I recently went to the fridge looking for something to eat for lunch. I found a myriad of leftovers that somehow combined perfectly to make this quick, delicious and super filling dish that I am now obsessed with. The things I found in our fridge were: a tupperware of cooked quinoa, a half a bottle of enchilada sauce, shredded cheese, a half of a lime (the other half used for the hubs’ Coronas) and a red pepper that was on its final days. Good start, but not quite a full meal. So I headed to the cupboard and found a can of black beans and below that in our produce bowl, an avocado. Now we’re gettin’ somewhere! What followed next was a bowl piled high with what they’d call on Chopped “deconstructed enchiladas”, or what I’m calling, quinoa enchilada bowls. This will be your new favorite go-to quick and simple meal. Guaranteed.

Lunch is always a question mark for me. I’m a stay-at-home, work-from-home mom of an eight month old so I don’t have the luxury of catered lunch three days a week like my husband does at his fancy job. I typically eat whatever my daughter doesn’t off her plate, plus a mini peanut butter cup, a handful of crackers and usually my third cup of coffee. Healthy right? Yeah, not really. Lately I’ve been getting really sick of these pieced together lunches and have been starting to prep some foods ahead of time so I have some quasi (had to Google how to spell this word, how often do you type out quasi?!) complete meals to get me through the day. These quinoa enchilada bowls can be prepared ahead of time and simply reheated when the time comes to chow down. I cook the quinoa and dice the red pepper whenever I get a few minutes on the weekend which saves me time on Monday when I make this for realsies. I know it only saves a few minutes, but when you have a baby rolling around those few minutes of freedom could mean a shower! 

A note about the enchilada sauce. The one we had in our fridge was super mild. I don’t like a ton of spice, but since this dish has a lot of cool creamy ingredients, I felt the need to add some chili powder to boost the heat a little bit. Feel free to omit the chili powder if your enchilada sauce already meets your spicy needs. Or add some sriracha instead if you’re one of those people.

If you premake these bowls and want to reheat them later, leave off the greek yogurt and avocado when you microwave it. After it’s all warm and melty, then mix in the yogurt and top with avocado and a squeeze of lime. If you want to get crazy you could even eat this dip-style with tortilla chips. Say whaaa?! 

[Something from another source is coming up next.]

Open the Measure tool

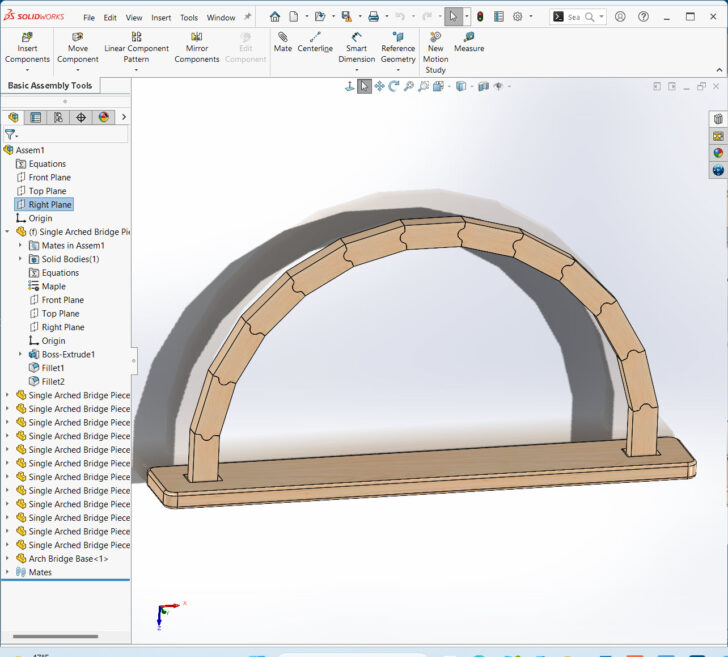point(468,42)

As you should know, this blog is all about living simply which means living with less, including waste. One way to reduce packaging waste is to shop mostly in the bulk and produce aisles then look for everything else in recyclable packaging. For this recipe you can find quinoa in bulk and the pepper, lime and avocado in the produce aisles using your reusable bags. The enchilada sauce and black beans come in recyclable aluminum cans, so that’s great. As for the dairy, recycle the yogurt tub, but you might have to toss the packaging that your cheese came in. Cheese is always one of those items that almost always comes in a plastic wrapping that can’t be recycled. It’s a bummer, but it’s not much. If you buy a block of cheese and shred it yourself you’ll get more out of it with a little less waste. And every little bit counts.

Quinoa Enchilada Bowls

Serves 2

A super fast and super filling dish piled high with everything enchilada but without the shell. A new lunch favorite!

Prep Time

5 min

Cook Time

20 min

Total Time

25 min


  1. 2 cups cooked quinoa
  2. 1 tsp olive oil
  3. 1 red bell pepper, small diced
  4. 1/2 tsp salt
  5. 1 can black beans, rinsed
  6. 1 1/2 cups enchilada sauce
  7. 1 tsp chili powder (optional)
  8. 1 lime
  9. 1/2 cup shredded cheddar cheese
  10. 1 avocado
  11. Greek Yogurt


  1. In a medium pot add two cups of water with one cup of uncooked quinoa. Heat on high until it boils, then reduce to a simmer, cover and cook for 20 minutes. Fluff with a fork and remove from heat. Be sure there is no water left at the bottom.
  2. Meanwhile, in a medium frying pan, heat the olive oil on medium heat. Once warmed, add the diced bell pepper and 1/2 teaspoon of salt. Cook for 6 minutes, stirring occasionally until they begin to soften. Turn the heat up to medium-high and cook an additional 4-5 minutes, but don’t stir. You want the bell pepper to get a slight char.
  3. Turn the heat down to low and add the black beans, 1 cup of the enchilada sauce, the juice of half of a lime and the chili powder (if desired). Stir and cook for 2 minutes until everything is warm.
  4. Grab two bowls. In each bowl add 1 cup of cooked quinoa, half of the enchilada bean mixture, 1/4 cup of shredded cheese, 1/2 diced avocado, a dollop of greek yogurt, a squeeze of the other half of the lime and drizzle half of the remaining enchilada sauce overtop. Stir to combine and enjoy!